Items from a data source
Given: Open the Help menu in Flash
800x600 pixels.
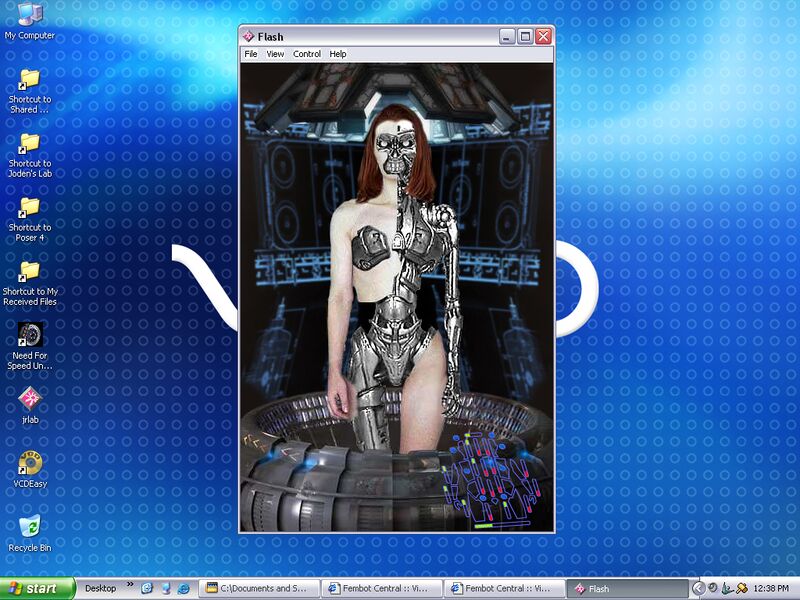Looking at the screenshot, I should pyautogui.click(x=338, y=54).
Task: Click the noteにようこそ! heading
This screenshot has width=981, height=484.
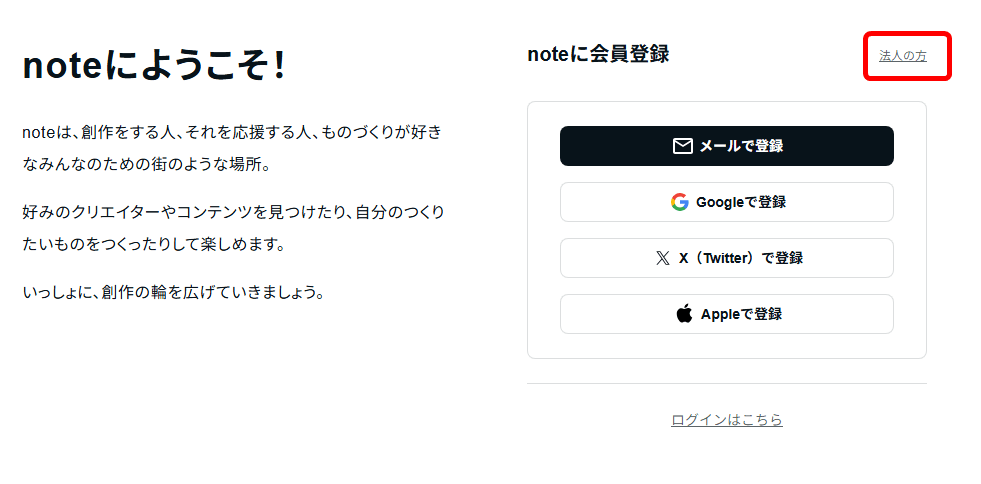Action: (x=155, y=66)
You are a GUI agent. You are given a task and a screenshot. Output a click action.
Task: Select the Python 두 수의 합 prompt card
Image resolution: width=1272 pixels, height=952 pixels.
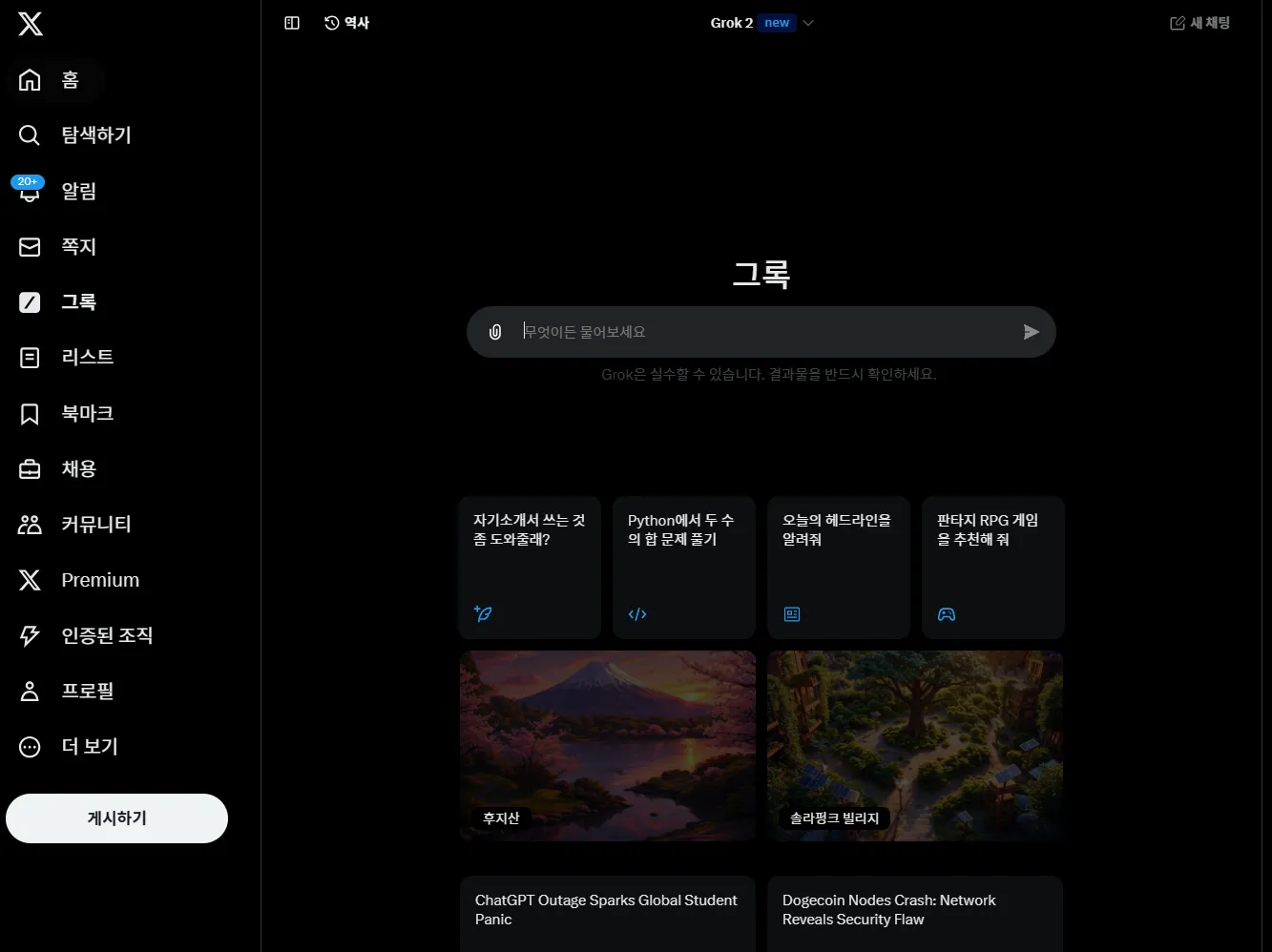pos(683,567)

--

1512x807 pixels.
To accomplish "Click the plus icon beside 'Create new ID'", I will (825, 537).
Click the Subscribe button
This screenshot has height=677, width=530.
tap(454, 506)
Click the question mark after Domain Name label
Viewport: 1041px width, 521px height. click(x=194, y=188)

(Exercise goal): Please arrange the part that opens with the line containing "You are a GUI" and closes with the line containing "pos(683,567)" as a JSON list of strings, one string per line, leaving out blank lines and pictures. Include both of those lines and nothing outside them.

(Solution to this task):
[
  "You are a GUI agent. You are given a task and a screenshot. Output a click action.",
  "Task: Select the Python 두 수의 합 prompt card",
  "Image resolution: width=1272 pixels, height=952 pixels.",
  "pos(683,567)"
]